DATASET EXCERPTS
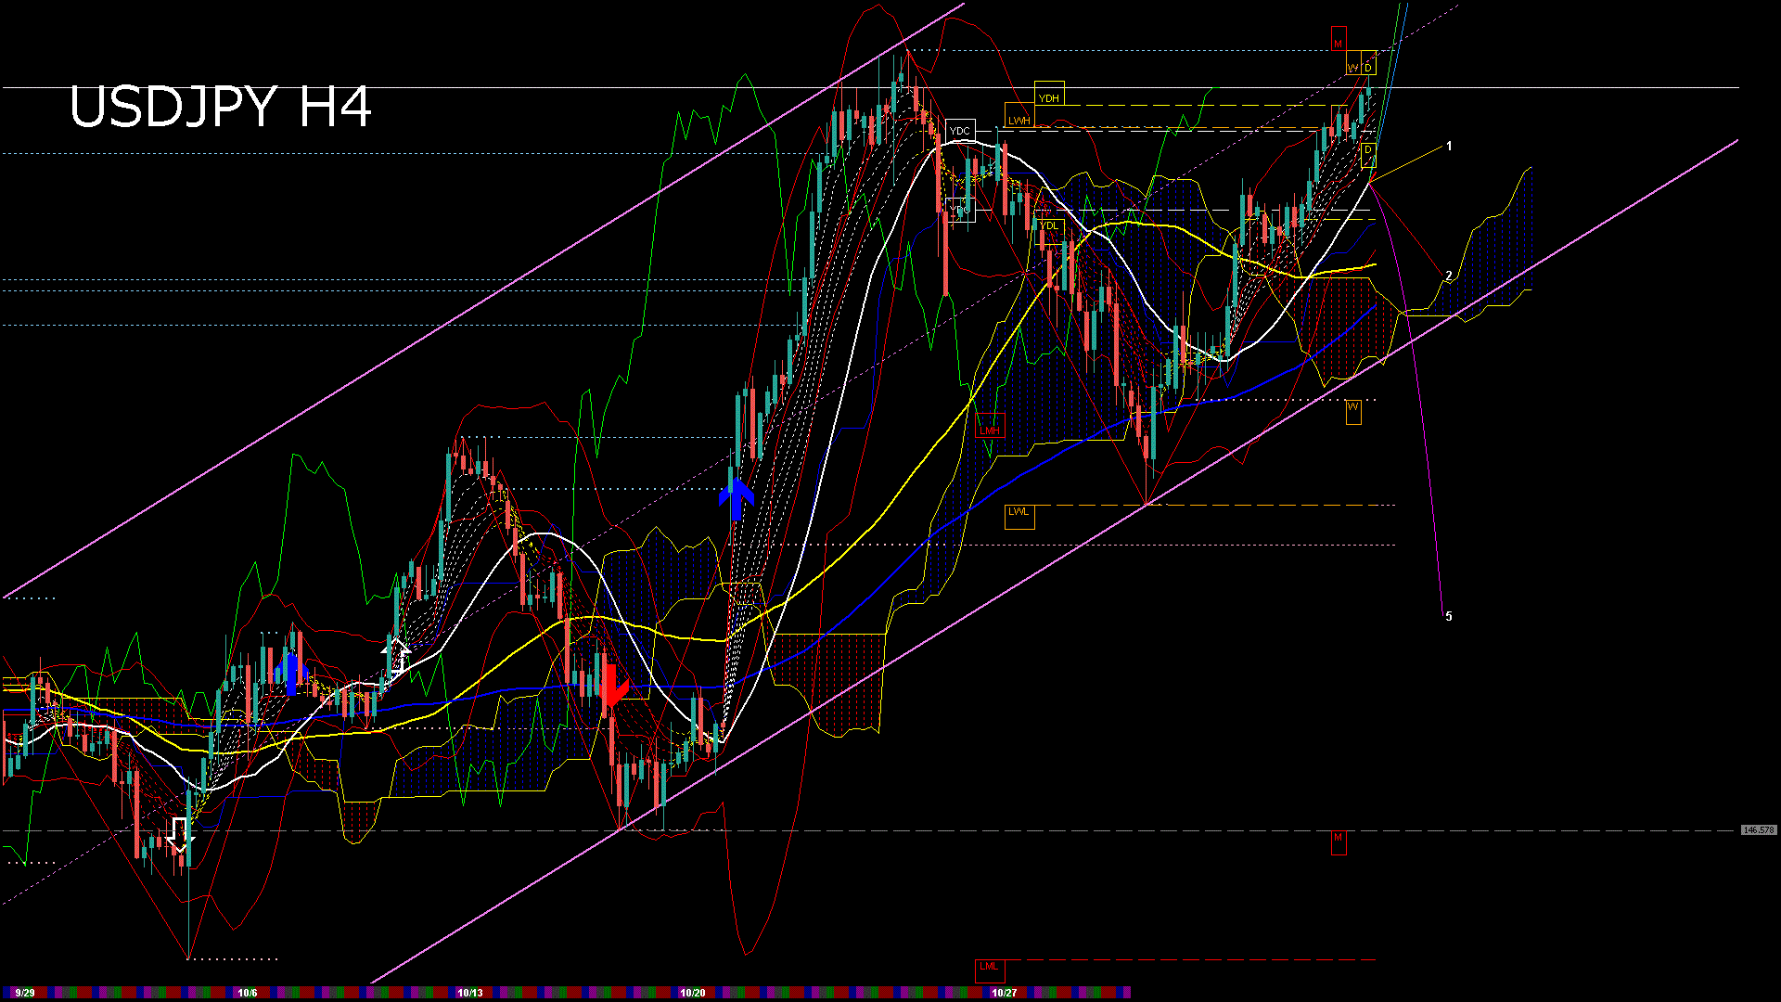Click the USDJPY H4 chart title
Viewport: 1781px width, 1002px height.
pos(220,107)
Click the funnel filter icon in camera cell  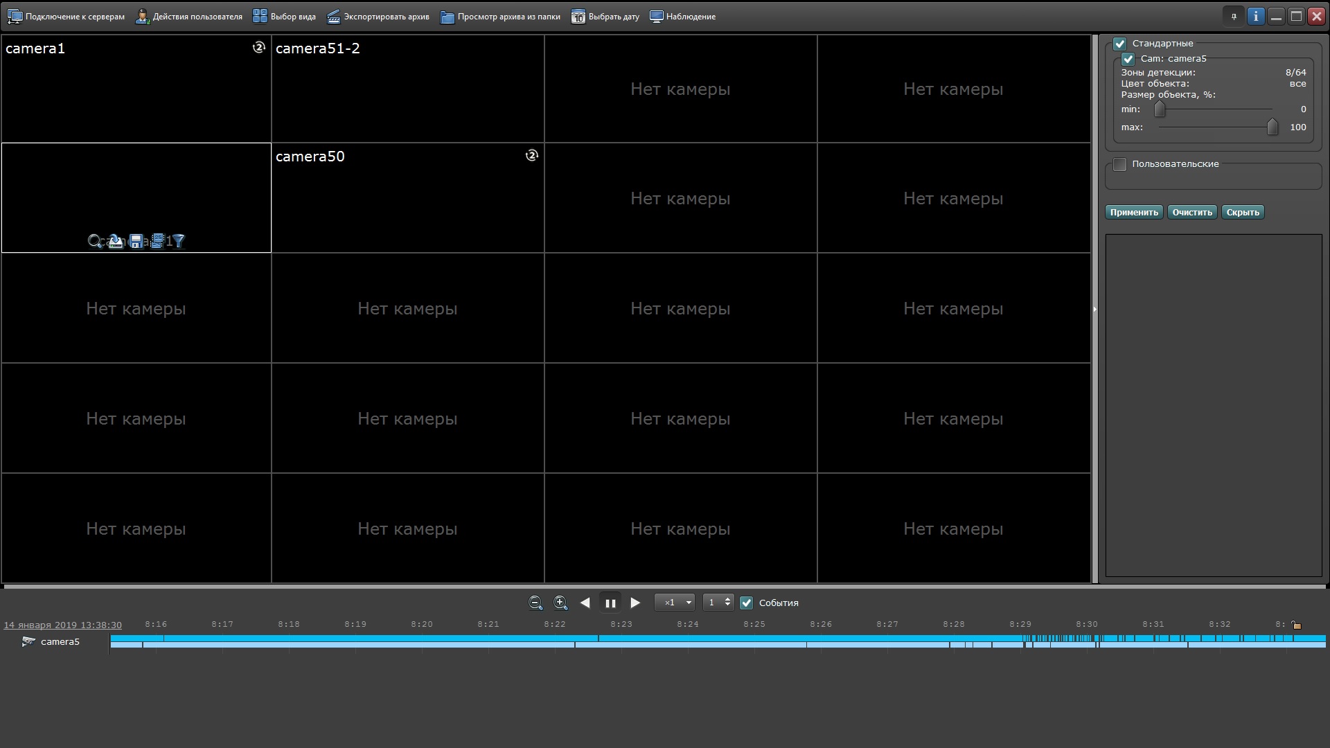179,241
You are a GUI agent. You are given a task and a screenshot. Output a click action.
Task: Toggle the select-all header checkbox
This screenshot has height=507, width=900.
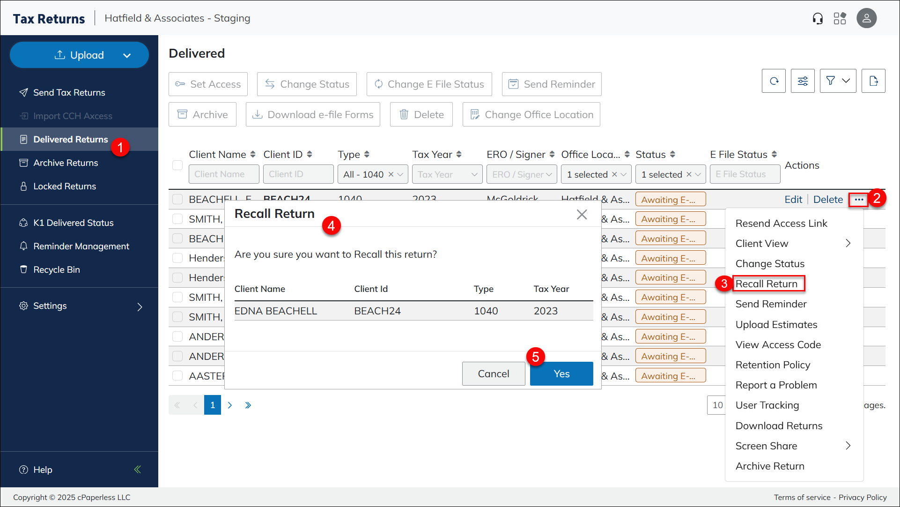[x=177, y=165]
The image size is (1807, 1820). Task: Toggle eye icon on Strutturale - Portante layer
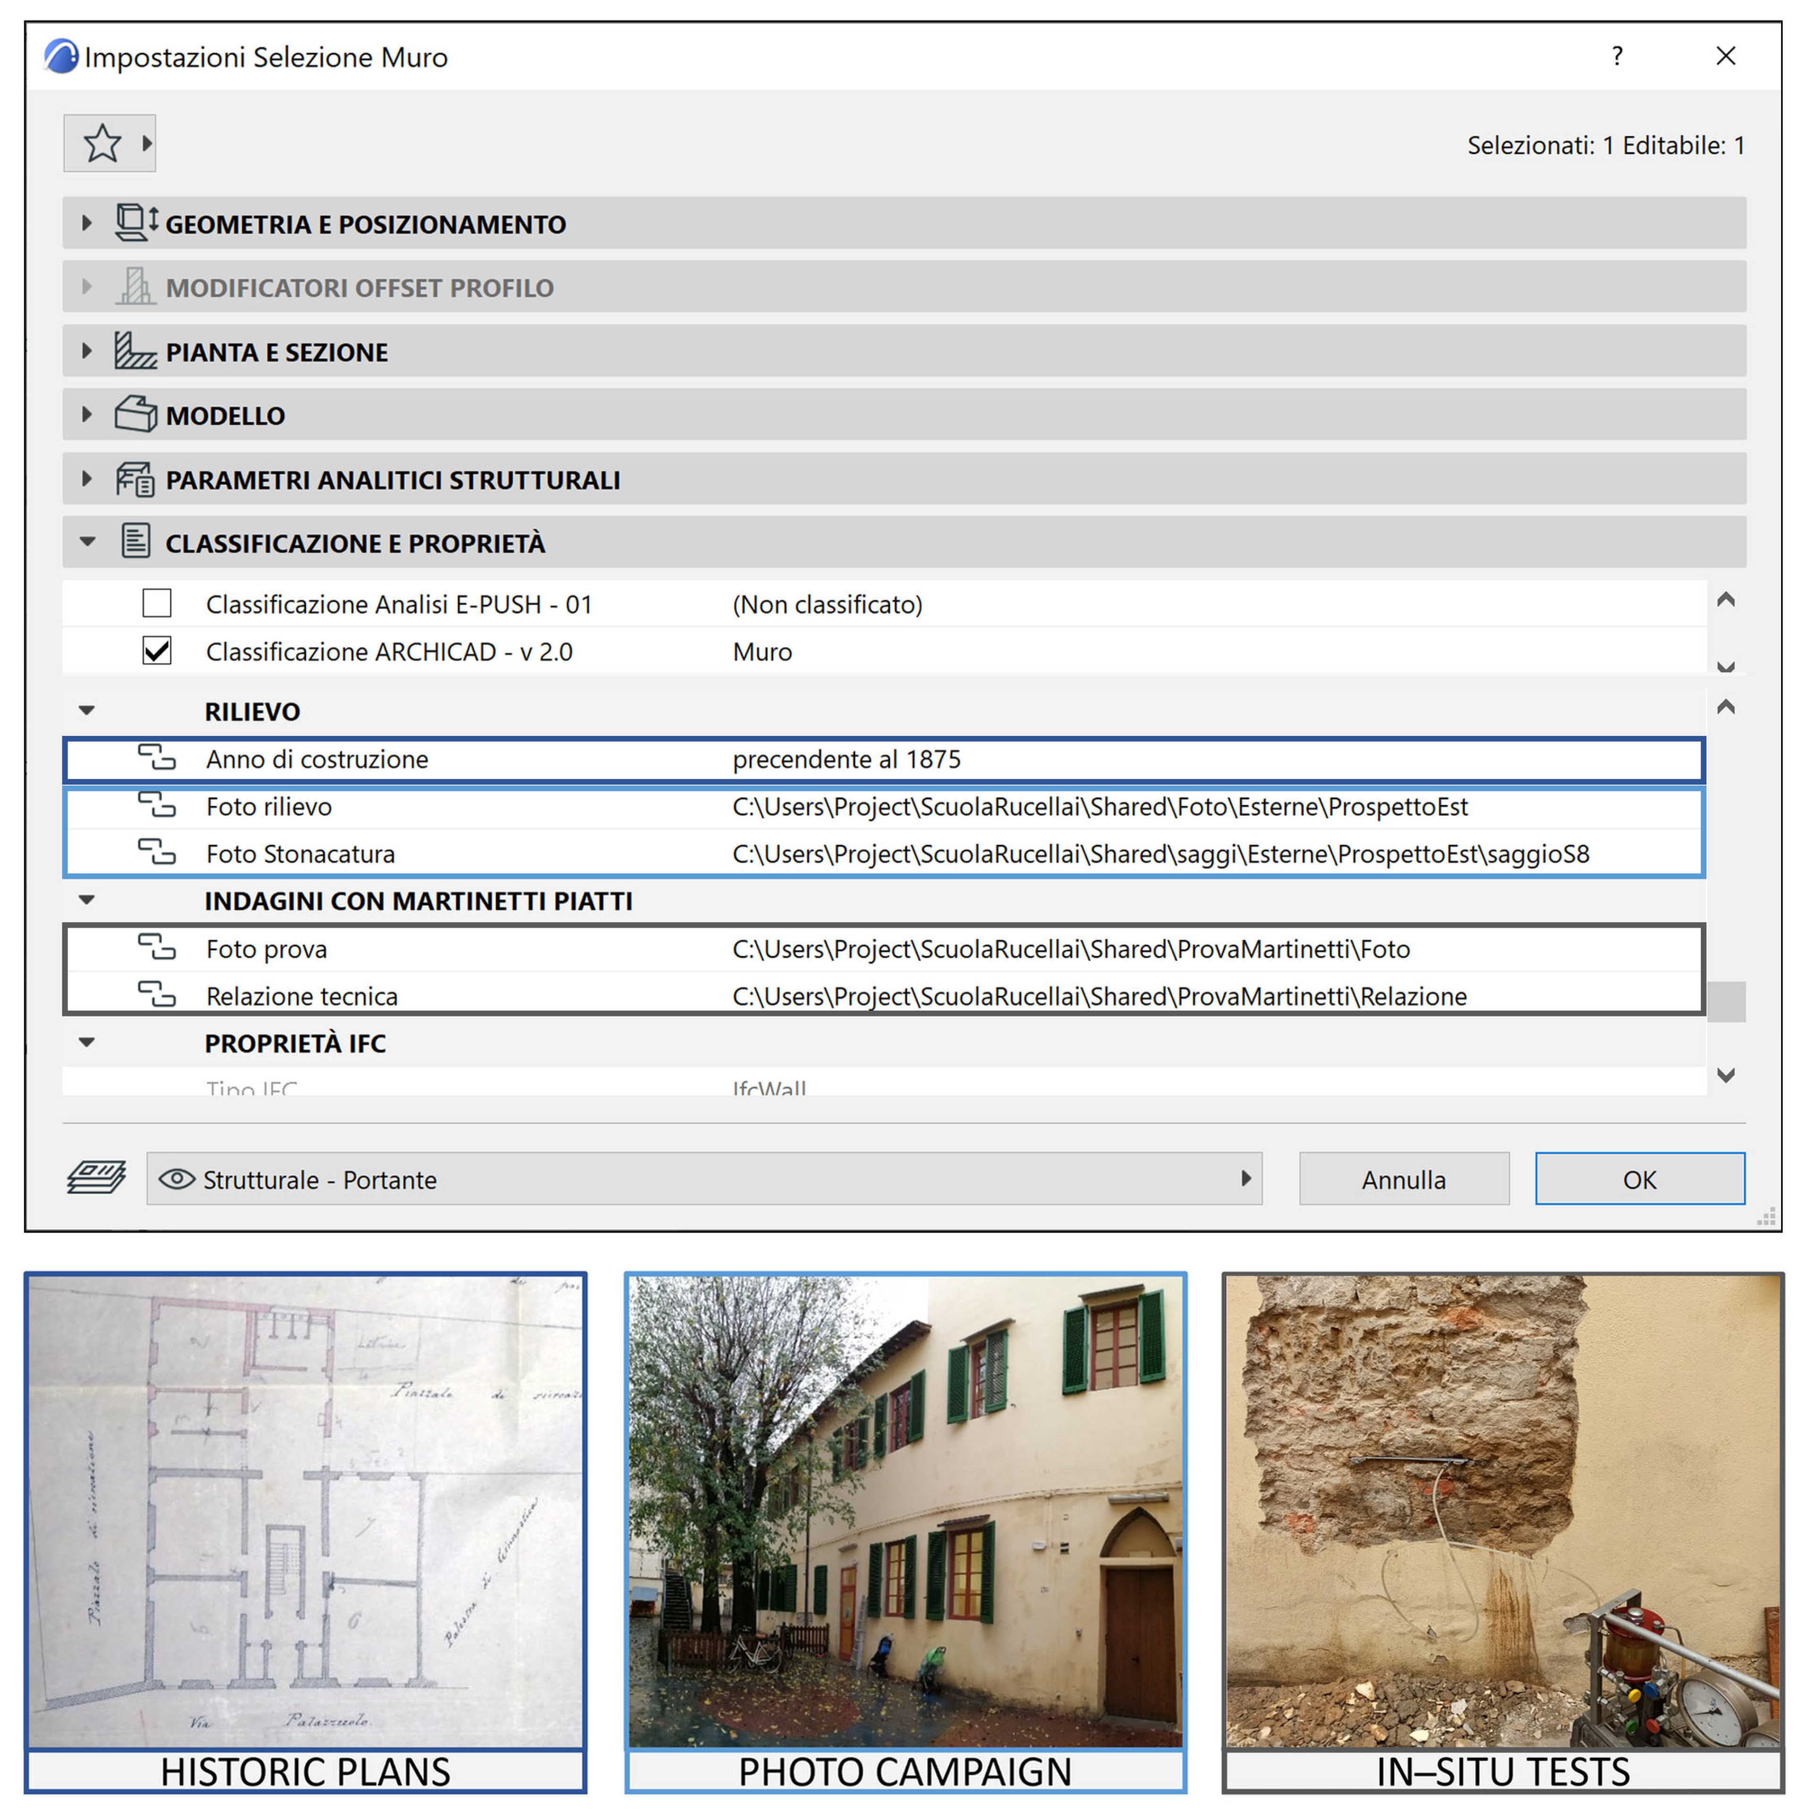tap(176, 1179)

THE PROBLEM
With the pictures left out, copy exactly the lines above from the line containing "Task: Toggle the select-all header checkbox" through the last line of the entries.

OUTPUT BELOW
Task: Toggle the select-all header checkbox
This screenshot has height=507, width=900.
[x=177, y=165]
The image size is (1807, 1820). Task: Toggle eye icon on Strutturale - Portante layer
tap(176, 1179)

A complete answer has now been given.